Brooklyn’s ‘Little Pakistan’ Welcomes Immigration Reform With Open Arms

Brooklyn’s ‘Little Pakistan’ Welcomes Immigration Reform With Open Arms
Thousands of people gathered on Coney Island Avenue to celebrate Pakistan's independence in August.
Thousands of people gathered on Coney Island Avenue to celebrate Pakistan’s independence in August.

Coney Island Avenue is often referred to as “Little Pakistan,” its sidewalks lined with stores promising hot Halal food and the rich fabrics of traditional clothing.

Immigrants have brought these customs and delicacies to the U.S., where many of them hope to find opportunities here that are not available to them in their home countries.

The U.S. immigration system can make finding these opportunities complicated.

President Obama has promised immigration reform since the beginning of his campaign in 2008. Now, six years later, reforms on the national and local level are changing the immigration system – and the landscape for many of our neighbors.
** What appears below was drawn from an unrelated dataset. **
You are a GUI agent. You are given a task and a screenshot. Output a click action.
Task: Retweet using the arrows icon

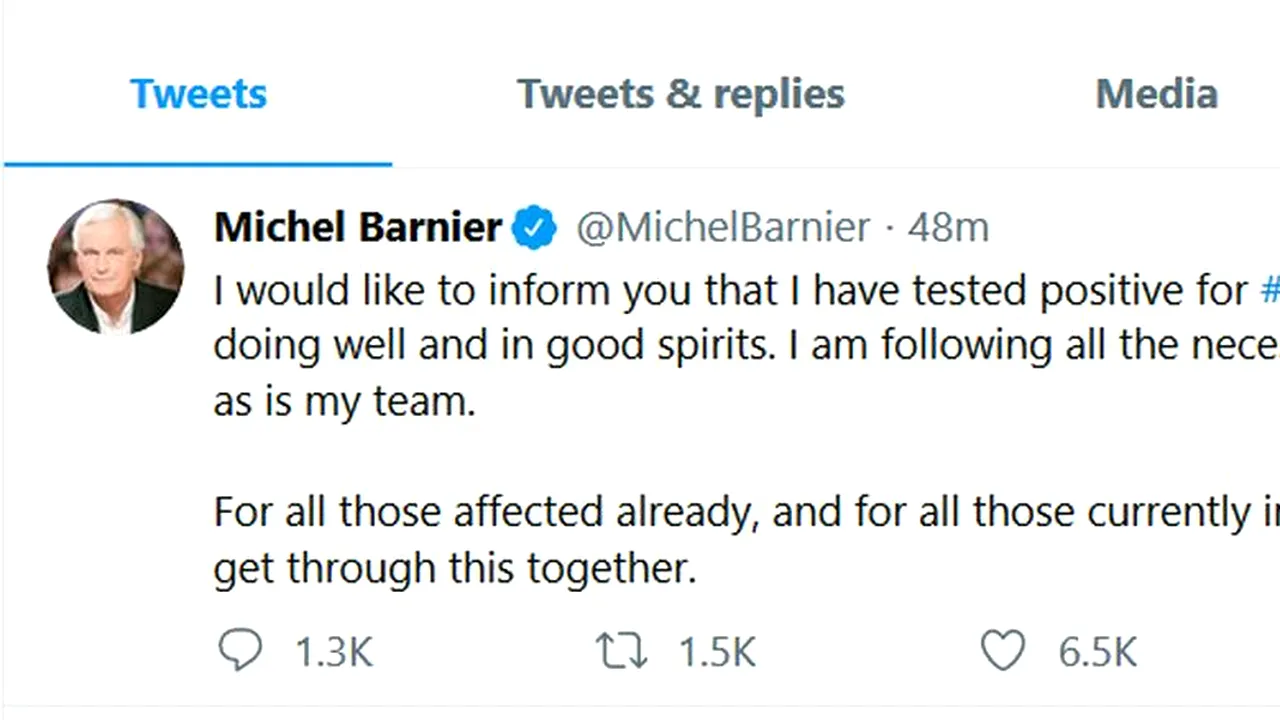(x=622, y=651)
In November, Mayor Bill de Blasio signed into city law Introductions 486-A and 487-A. They state that the city will no longer honor requests by the U.S Immigration and Customs Enforcement to hold individuals beyond their scheduled release. The law also limits the information the city will share about immigrants that are in custody. The mayor’s move occurred just days before Obama announced on November 20 a plan to overhaul the country’s immigration system, including protecting up to five million people from being deported and working with them to become U.S. citizens. On the off chance you haven’t seen Obama’s address, you can do so here.

The organizers at COPO, the Council of Peoples Organization in Midwood, have seen the need for immigration reform like this since the organization opened in 2002. COPO helps residents with a variety of programs, from assistance with health care to teaching English to help immigrants pass the U.S. citizenship test.
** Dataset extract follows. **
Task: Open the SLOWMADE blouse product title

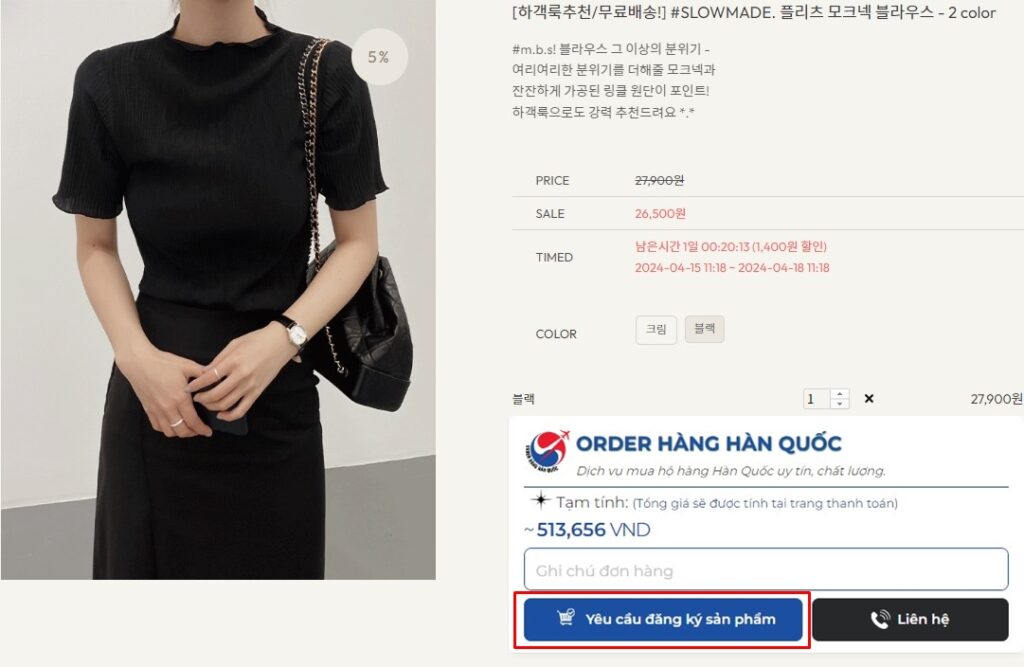Action: click(754, 12)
Fareeha Haq, an administrative assistant at COPO, taught an elderly immigrant English so that he could become a U.S. citizen.

“He said to me, ‘Daughter, I want to learn,” said Haq, 29. Haq also teaches COPO’s pre-K program and helps with the senior and legal aid programs.

Recently, COPO held a legal aid seminar for the community to answer their immigration questions.

“We had women with pages of questions- for themselves, their friends and neighbors,” said Haq. “How they could get legal status.”

Organizers at COPO explained that they are only able to help the immigrants in their community because they have gained their trust – most are afraid to ask for help because of their uncertain legal status.

“Many do not partake in essential services that are entitled,”said Mohammad Razi, executive director of COPO. “…They are always operating under the radar.”

Mohsin Zaheer, an immigrant from Pakistan, has lived in Midwood for almost 20 years. As the founder and editor of The Pakistani Newspaper, he has closely tracked this type of news that affects his neighborhood.

“I think that all these steps are taking the undocumented immigrants out of the shadows and putting them into some kind of system,” said Zaheer.

“People were very fearful before so now I think that this is a good thing. New York is a city of immigrants. Everybody knows that.”

Zaheer, like many other journalists and immigrants across the country, has been closely following the impact of the president’s plan to overhaul the country’s immigration process.

The president’s plan is good news for COPO, and they hope that this will allow more immigrants to be able to participate in the system

“It’s wonderful,” said Razvi. “If you do not give the right path to someone, then someone will guide them down the wrong path. We do not want that. Obama is showing them the way one step at a time, and we are very grateful about that.”